• [WHAT YOU ARE ASKED TO DO]
Pictures excluded, retype the lines from the one containing "Collapse the side panel with double chevron" through the last line of the data below, both included.

• [DATASET EXCERPTS]
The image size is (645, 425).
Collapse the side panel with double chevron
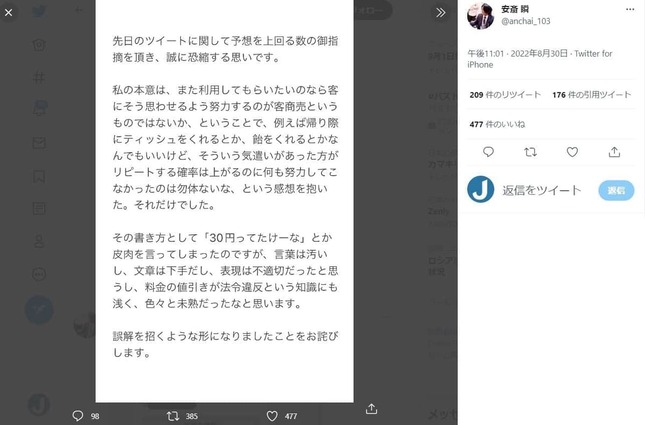coord(441,12)
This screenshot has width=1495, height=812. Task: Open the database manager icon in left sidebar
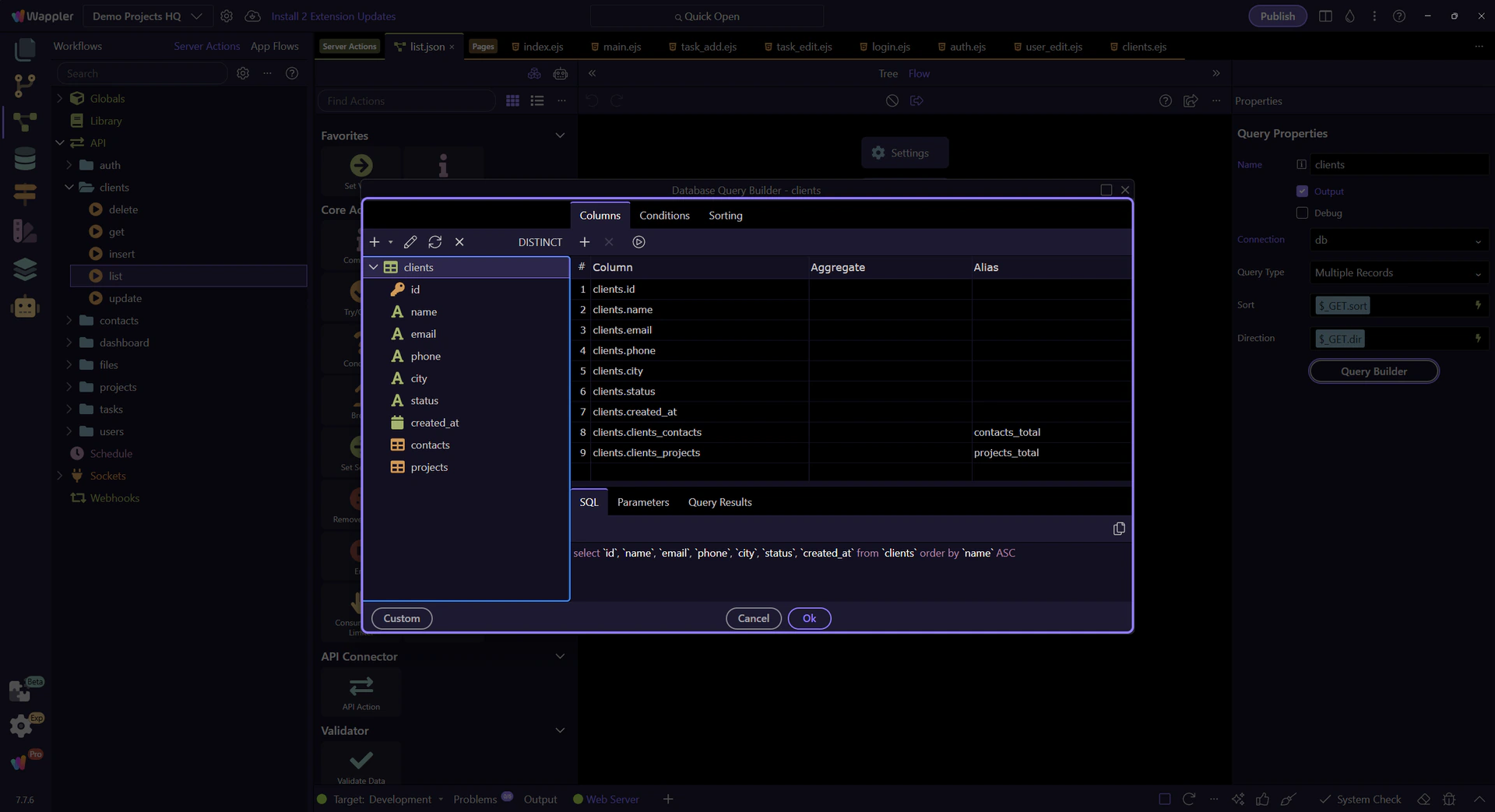point(25,159)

• [SOLUTION TO THIS TASK]
Collapse the side panel with double chevron
coord(441,12)
This screenshot has width=1495, height=812. Task: Open the database manager icon in left sidebar
point(25,159)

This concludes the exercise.